9 thoughts on “Everyone Thought I Was a Hypochondriac. It Was Actually an Autoimmune Disease Called Hashimoto’s.

  1. João Garcia

    glad to know you’re better. what really grinds my gears is those people obsessed with this bullshits like gluten free, like every freaking product has that label and for some reason it helps on sales, like i’ve seen bleach gluten free and what not for heavens sake… for those who really have problems this must be madding… it’s nice to see some advance in getting the most healthy products but i feel like this is demeaning to people who really suffer with this. well, just passed by to wish you all the best! and I do, wish you all the best o/

  2. Carly

    In April of this year I was diagnosed with hashimotos disease and at the beginning of July I found out I’m allergic to mold, grass, trees, corn, oats, tomatoes, strawberries, and tested positive for genetic celiac disease. I’m getting an endoscopy soon to check the damage :/ I’m having a terrible time adjusting and it’s thrown me in to a hole of anxiety and depression. I just want to feel even a little better. Since I had a bad flu in February I feel like I’m only running at about 60% of how if felt before that. I also lived in an apartment infested with mold (in the walls so unseen) for 5 months before we found it. What tests do you get for mold in your body? I believe that triggered the autoimmune diseases. I’d really love to make sure my body is ridding itself of the mold. Thank you!!!

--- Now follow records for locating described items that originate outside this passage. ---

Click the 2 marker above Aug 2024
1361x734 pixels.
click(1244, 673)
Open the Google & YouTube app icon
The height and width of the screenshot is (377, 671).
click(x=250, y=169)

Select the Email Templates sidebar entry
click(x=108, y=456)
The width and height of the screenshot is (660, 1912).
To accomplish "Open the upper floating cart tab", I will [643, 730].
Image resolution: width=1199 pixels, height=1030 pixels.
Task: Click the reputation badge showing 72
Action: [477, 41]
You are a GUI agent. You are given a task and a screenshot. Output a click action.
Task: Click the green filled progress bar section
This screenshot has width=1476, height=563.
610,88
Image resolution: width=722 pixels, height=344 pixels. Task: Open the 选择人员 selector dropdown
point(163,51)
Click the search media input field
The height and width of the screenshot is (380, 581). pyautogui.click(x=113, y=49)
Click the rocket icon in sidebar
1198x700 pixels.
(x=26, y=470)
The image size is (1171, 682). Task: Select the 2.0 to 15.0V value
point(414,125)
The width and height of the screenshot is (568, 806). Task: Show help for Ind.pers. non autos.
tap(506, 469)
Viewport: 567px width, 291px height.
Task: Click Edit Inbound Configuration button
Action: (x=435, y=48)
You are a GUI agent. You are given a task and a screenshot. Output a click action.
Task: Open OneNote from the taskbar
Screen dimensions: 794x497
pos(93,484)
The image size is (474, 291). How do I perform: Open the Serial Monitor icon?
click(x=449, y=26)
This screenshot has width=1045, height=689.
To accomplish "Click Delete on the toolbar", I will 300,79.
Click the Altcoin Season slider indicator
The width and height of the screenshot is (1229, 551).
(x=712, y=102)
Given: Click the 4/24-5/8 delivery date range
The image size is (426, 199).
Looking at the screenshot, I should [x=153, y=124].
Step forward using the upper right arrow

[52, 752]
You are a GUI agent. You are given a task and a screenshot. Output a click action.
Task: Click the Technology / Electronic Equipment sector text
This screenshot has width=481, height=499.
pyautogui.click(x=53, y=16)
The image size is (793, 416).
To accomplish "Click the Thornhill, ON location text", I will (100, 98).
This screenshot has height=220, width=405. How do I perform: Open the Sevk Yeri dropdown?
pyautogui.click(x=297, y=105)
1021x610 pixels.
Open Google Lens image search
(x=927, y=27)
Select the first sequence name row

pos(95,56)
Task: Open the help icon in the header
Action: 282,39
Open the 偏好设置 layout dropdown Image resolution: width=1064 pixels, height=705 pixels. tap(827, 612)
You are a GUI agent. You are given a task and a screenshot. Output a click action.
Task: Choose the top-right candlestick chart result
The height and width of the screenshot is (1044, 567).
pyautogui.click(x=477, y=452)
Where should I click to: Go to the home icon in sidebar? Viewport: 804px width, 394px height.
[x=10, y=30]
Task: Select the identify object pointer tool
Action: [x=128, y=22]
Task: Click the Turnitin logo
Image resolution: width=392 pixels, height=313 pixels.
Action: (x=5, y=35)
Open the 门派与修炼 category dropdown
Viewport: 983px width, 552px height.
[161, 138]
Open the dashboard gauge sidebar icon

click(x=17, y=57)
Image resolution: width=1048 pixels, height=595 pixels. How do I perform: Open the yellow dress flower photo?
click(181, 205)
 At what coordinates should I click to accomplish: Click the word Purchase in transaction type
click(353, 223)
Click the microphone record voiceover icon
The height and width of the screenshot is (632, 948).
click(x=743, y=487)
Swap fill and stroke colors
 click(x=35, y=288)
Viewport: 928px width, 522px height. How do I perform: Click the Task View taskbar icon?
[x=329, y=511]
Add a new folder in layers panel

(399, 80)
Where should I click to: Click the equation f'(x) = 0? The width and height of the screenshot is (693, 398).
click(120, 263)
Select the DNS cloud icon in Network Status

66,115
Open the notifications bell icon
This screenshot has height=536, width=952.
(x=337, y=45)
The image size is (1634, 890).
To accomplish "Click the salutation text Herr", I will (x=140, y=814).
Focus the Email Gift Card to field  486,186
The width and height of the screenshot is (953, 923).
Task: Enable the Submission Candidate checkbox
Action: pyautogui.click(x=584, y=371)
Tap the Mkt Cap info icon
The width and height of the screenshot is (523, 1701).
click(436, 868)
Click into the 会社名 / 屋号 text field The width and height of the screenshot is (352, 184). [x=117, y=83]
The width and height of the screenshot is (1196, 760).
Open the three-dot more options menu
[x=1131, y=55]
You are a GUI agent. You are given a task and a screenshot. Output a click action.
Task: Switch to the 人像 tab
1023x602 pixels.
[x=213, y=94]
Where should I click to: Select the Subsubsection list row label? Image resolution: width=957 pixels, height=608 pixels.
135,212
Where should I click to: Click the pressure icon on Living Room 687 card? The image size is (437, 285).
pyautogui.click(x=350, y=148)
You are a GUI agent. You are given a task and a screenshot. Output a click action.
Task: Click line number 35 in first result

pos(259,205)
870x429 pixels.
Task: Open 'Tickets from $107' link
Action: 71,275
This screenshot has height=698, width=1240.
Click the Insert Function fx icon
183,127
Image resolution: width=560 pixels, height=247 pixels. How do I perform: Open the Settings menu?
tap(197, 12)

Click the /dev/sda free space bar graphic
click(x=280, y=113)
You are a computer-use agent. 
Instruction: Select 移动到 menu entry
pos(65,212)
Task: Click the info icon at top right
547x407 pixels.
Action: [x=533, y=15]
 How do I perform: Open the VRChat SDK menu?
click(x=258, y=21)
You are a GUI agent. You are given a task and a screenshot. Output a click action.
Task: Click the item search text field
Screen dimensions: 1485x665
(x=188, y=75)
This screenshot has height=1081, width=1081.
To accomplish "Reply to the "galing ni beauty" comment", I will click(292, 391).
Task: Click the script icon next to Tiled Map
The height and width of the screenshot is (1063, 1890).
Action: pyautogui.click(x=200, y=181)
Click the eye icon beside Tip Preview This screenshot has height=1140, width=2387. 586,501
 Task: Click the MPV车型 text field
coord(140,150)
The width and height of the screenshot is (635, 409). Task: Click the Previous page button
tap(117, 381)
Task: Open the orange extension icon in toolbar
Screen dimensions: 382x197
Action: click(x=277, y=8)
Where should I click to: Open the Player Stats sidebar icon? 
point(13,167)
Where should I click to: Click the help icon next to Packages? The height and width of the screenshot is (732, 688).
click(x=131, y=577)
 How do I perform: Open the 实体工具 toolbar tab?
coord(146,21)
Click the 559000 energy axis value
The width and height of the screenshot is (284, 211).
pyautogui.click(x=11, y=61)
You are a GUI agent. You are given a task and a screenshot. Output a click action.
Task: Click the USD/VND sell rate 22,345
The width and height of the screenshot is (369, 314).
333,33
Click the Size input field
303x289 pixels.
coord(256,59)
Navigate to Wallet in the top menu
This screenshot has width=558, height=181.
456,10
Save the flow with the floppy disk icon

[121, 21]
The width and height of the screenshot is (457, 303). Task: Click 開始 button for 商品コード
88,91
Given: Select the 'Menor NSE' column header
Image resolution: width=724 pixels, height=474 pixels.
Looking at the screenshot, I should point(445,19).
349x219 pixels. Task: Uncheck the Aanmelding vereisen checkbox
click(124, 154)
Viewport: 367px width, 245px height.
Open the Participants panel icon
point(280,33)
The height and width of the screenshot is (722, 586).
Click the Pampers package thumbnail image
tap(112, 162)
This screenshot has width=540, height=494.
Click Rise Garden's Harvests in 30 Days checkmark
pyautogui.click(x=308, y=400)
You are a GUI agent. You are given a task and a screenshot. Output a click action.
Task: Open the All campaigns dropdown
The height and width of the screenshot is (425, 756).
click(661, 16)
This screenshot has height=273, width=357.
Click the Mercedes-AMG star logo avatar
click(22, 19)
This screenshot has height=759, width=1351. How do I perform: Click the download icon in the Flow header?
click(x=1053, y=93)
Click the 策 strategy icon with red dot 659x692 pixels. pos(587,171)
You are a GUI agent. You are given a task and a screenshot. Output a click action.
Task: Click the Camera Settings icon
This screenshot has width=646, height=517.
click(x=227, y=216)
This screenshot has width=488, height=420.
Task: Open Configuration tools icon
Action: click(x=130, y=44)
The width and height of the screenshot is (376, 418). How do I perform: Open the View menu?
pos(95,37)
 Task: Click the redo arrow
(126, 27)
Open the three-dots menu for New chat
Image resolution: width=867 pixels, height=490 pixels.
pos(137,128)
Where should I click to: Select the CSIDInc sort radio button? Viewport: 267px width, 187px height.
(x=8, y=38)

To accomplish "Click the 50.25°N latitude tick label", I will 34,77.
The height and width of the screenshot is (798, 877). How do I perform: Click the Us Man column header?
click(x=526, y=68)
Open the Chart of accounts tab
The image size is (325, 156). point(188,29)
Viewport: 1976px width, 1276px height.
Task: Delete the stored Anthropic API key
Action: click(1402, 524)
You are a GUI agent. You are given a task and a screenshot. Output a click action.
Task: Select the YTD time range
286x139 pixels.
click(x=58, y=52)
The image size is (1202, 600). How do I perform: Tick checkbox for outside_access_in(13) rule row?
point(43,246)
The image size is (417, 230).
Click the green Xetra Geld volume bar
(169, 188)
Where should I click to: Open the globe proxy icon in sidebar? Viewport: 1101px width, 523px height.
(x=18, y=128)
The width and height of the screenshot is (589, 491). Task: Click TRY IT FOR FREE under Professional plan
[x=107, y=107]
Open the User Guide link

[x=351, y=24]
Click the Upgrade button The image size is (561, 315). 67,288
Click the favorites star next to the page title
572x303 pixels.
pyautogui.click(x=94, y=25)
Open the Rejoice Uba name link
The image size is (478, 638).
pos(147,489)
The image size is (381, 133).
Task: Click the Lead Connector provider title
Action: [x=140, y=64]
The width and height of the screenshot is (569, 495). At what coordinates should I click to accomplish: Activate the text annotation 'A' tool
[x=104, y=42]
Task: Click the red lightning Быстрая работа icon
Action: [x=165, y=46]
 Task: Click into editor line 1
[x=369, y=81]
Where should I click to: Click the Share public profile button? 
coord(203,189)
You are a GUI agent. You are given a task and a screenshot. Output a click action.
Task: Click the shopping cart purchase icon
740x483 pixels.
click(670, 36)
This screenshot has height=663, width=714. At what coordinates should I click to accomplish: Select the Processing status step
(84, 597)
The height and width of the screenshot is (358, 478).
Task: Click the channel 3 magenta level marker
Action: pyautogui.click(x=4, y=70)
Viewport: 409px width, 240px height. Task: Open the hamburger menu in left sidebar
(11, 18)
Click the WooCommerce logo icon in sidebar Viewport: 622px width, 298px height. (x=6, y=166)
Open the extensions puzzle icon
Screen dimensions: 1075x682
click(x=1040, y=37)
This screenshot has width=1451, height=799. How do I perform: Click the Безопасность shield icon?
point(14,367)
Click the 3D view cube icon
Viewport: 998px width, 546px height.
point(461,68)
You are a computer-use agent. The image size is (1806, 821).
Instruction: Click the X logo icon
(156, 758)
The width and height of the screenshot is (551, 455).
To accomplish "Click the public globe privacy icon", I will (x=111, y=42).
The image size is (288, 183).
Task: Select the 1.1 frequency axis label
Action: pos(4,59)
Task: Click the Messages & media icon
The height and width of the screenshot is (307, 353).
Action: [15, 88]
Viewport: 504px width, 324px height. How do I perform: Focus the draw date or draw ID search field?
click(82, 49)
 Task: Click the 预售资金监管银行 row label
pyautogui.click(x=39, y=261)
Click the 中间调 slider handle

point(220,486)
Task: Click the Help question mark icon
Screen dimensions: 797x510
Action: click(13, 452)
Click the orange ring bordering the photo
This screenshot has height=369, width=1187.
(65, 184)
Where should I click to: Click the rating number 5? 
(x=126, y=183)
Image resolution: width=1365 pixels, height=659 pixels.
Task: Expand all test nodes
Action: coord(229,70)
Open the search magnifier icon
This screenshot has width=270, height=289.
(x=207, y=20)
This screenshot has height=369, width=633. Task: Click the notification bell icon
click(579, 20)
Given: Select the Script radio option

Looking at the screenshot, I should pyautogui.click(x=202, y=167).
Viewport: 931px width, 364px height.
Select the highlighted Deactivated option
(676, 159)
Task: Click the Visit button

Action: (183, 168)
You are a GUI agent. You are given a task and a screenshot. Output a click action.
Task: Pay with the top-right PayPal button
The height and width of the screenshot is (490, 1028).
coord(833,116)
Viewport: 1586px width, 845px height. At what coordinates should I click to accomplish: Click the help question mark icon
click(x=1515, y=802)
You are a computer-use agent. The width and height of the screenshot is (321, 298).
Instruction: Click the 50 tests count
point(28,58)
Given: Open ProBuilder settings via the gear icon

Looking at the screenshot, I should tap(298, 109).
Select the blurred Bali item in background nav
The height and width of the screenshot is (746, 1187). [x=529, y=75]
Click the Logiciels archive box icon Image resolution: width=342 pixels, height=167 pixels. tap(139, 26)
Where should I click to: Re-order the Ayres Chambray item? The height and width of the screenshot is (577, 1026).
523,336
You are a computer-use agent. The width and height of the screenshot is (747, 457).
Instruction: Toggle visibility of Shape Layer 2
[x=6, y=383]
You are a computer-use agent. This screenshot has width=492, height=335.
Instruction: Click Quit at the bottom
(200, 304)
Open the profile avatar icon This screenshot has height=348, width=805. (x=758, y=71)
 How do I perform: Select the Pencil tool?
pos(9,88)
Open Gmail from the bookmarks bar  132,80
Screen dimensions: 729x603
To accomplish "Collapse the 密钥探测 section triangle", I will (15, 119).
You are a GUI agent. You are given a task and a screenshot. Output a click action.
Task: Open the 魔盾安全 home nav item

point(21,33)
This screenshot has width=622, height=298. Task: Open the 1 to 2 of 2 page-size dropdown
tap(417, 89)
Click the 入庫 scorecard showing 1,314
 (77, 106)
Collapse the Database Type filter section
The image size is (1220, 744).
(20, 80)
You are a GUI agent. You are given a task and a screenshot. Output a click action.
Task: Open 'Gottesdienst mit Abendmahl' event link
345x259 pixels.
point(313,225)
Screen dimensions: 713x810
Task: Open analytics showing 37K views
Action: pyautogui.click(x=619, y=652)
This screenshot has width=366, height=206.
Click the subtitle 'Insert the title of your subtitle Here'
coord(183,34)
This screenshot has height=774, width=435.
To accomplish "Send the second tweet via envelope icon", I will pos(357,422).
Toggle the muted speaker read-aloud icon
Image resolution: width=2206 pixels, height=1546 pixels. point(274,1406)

    1. Amesem01 Post author

      Hi Carly! I’m sorry to hear about your struggles. I definitely was overwhelmed too when I got diagnosed and also had my mold issues. You seem to be on the right path! I would recommend seeing a naturopath or functional medicine doctor that specializes in mold treatment. Half the battle is knowing that mold is the cause (which is VERY hard to determine) so I think you are well ahead of the game. I had to be on a strict diet with no sugars while using anti-fungal medications. The naturopath was well worth the money. Keep in mind you may feel worse before you feel better… it’s just part of the process. Feel free to reach out to me if you have other questions!

  3. furtherfood

    From our FB page:
    Jessica Dugan Curious about the mold detox you did?
    Like · Reply · August 7 at 4:28pm
    Emily Ames Hi Jessica! I was put on a special diet and took herbal supplements for 4 months to get rid of any mycotoxins in my body. Essentially I was on a ketogenic diet (low carb/high fat) with no sugar, alcohol, and low carbs to starve out any toxins. I went to a functional medicine doctor that helped me with the regimen. Feel free to message me if you have any more questions!

  4. Anon

    great article thankyou, how long did it take before you started feeling better ? I have been recently diagnosed with Coeliac and a list like your of 10 different health issues, nothing major but combined making me feel worse than I have in years. Have been gf/df for 6m, but have tried grain free, feel better but cant maintain it….thinking I need to give it another go

    1. Emily Ames

      Hey Anon – Thanks for your comment. When I took out gluten, I noticed right away that I felt better. The other changes have been gradual and not as obvious. For example, my antibodies have gone up and down based on changes I’ve made with my diet and supplements I’ve taken. But I agree, it is hard to know sometimes what is working! I’ve finally realized there is no miracle diet that is going to ‘cure’ me, but I need to just figure out what works best for my body.

      I recently took food intolerance testing (Leap MRT) which helped me pinpoint 27 (!!!) sensitivities I never would have found on my own (tomatoes, spinach, salmon) which confirms that I have a leaky gut.

      Hang in there… your body may be trying to heal itself, but it definitely takes time to see results! I know it’s hard to stay positive, but the damage took awhile to do, so it’s going to take awhile to reverse. I still have good weeks and bad weeks too!